Rewrite the data items from the first line through the line containing "Go to '04. Paiements", inclusive, and shift every coordinate in the answers up by 139 while leaving all other text unchanged.

[Data items]
┏━━

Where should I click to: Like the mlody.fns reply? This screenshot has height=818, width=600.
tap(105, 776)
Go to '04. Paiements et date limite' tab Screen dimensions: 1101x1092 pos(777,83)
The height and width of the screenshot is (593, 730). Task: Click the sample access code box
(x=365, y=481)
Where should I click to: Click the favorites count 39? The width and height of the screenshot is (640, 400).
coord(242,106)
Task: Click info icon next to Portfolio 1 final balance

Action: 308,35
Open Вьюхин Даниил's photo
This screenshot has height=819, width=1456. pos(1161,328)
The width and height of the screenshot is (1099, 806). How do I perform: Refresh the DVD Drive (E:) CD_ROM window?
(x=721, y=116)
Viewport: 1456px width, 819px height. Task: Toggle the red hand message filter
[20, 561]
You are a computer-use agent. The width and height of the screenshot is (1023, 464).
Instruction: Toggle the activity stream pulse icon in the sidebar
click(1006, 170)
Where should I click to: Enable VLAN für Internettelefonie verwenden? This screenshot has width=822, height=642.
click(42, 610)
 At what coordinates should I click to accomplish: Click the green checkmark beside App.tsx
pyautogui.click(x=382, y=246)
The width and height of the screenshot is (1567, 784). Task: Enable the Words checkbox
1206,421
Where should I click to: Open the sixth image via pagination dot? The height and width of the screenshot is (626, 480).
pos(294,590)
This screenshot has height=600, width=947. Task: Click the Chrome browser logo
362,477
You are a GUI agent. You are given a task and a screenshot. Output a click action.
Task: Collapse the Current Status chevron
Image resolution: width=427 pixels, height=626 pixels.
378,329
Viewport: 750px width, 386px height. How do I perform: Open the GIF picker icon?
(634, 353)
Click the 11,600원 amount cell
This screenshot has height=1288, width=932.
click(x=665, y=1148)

┗━━

▶ [The answer]
Where should I click to: Like the mlody.fns reply? This screenshot has height=818, width=600.
tap(244, 915)
Go to '04. Paiements et date limite' tab Screen dimensions: 1101x1092 pos(916,222)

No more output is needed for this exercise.